MRI-based and cadaveric studies have been conducted to reduce the risk of peroneal nerve injury during inside-out lateral meniscal repair. Gupta et al. assessed the risk of neurovascular injury in inside-out meniscal repairs using standard knee MRIs with 30° knee flexion [23]. The study used the center of the tibial plateau as the reference point for clock positions to simplify reporting. However, applying these clock positions to real operative situations is challenging, as their measurements do not reflect the standard arthroscopic setup. Additionally, the risk may differ in actual surgeries because (1) the center of rotation of the meniscal repair device is at the portal and (2) the knee position in their study differed from the standard lateral meniscal repair position (figure-of-four with varus force and joint fluid dilation). In a cadaveric study, Atbaşı et al. assessed the risk of peroneal nerve injury at full knee extension and with 90° knee flexion using a mid-leg to mid-thigh knee section [24]. K-wires were inserted into the anterior, middle, and posterior horns of the lateral meniscus and the distances from the wire tips to the peroneal nerve were measured. This revealed that repairs at the posterior horn were safe. However, the study had two significant limitations. First, cadaveric knee sections have different soft tissue tension compared to live patients. Second, the straight K-wires used did not accurately represent the curved shapes of standard inside-out meniscal repair devices.

This study had some limitations. First, the accessory portals were set 5 mm from the border of the patellar tendon, so surgeons should use the results cautiously when creating portals more or less than 5 mm from the tendon. Second, the risk was evaluated by simulating device paths parallel to the joint line. If the surgeon rotates the device during repair, the risk may differ from our findings.
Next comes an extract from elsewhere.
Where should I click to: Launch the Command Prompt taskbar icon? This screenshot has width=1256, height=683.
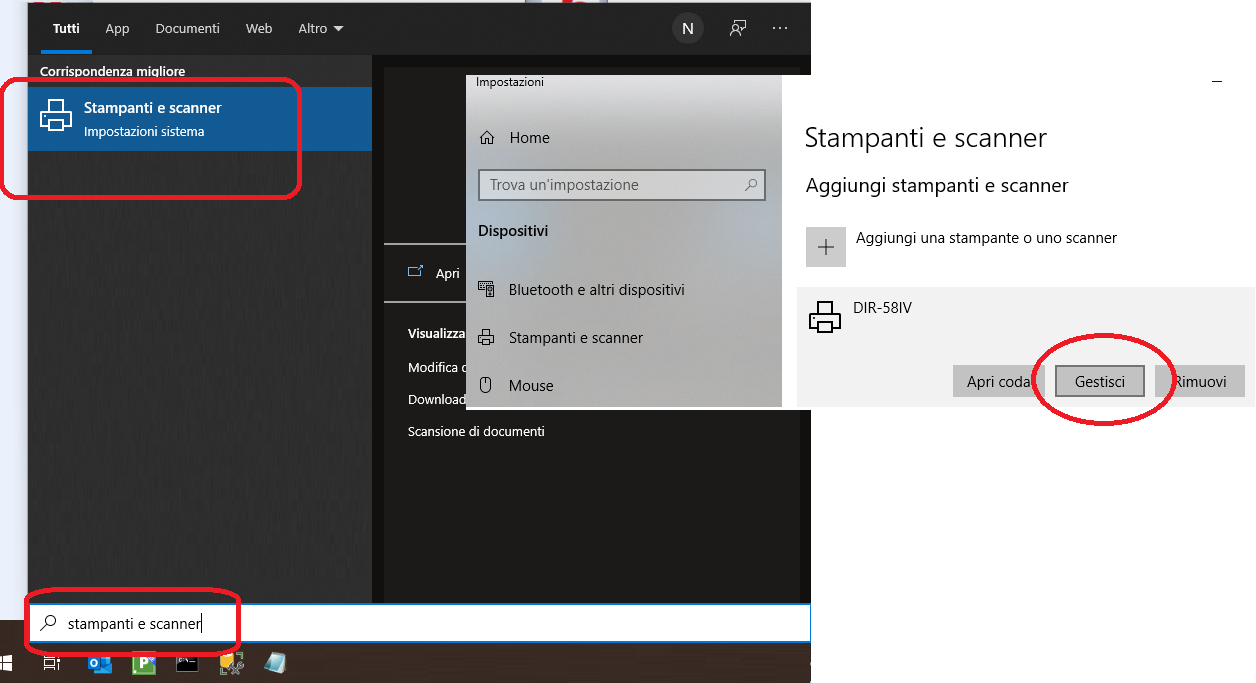coord(187,663)
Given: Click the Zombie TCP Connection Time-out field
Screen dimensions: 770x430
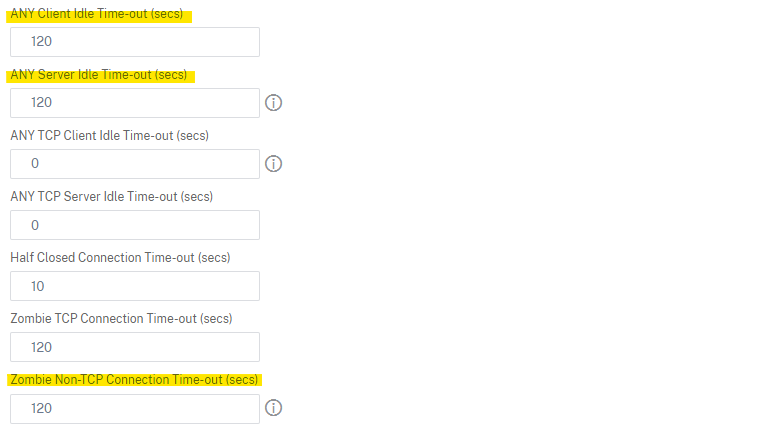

Third, we used the popliteus tendon as the reference landmark, which passes through the knee joint in an oblique direction and might differ when using different axial MRI images. We minimized this potential issue by selecting axial MRI images passing through the center of the lateral meniscus. Additionally, a key limitation of this study is the relatively small sample size (N = 29), which may affect the generalizability of the findings. Although the methodology relies on precise MRI analyses, anatomical variations within the general population may not have been fully captured. To enhance the reliability of future studies, expanding the analysis to a larger cohort and incorporating data from multiple clinical centers is recommended. A larger sample size would allow for a more comprehensive assessment of the “danger zones” and their clinical implications.

For future research directions, studies on inside-out lateral meniscal repair should address current limitations and incorporate key advancements to enhance accuracy, clinical relevance, and applicability. First, larger sample sizes with diverse patient demographics should be included to account for anatomical variations in the popliteus tendon and peroneal nerve trajectory, which may affect the risk of nerve injury. Second, future research should utilize three-dimensional MRI reconstructions or dynamic imaging to provide a more precise assessment of needle trajectory and nerve proximity in different knee positions. Third, comparative studies evaluating different surgical techniques, such as all-inside, inside-out, and outside-in approaches, should be conducted to identify the safest and most effective method for lateral meniscal repair.

5. Conclusions

Based on our findings, lateral meniscus repairs are safe when performed through anteromedial, accessory anteromedial, or anterolateral portals using anterior-, middle-, or posterior-curved zone-specific devices relative to the lateral border of the popliteus tendon. Similarly, repairs using the anteromedial and accessory anteromedial portals with an anterior-curved device are safe, relative to the medial border of the popliteus tendon. However, inside-out repairs performed in relation to the medial border endangered the peroneal nerve with certain device and portal combinations. Overall, all repairs were safe when executed relative to the lateral border of the popliteus tendon. Surgeons can use these identified safe zones to reduce the risk of accidental peroneal nerve damage during lateral meniscal repairs.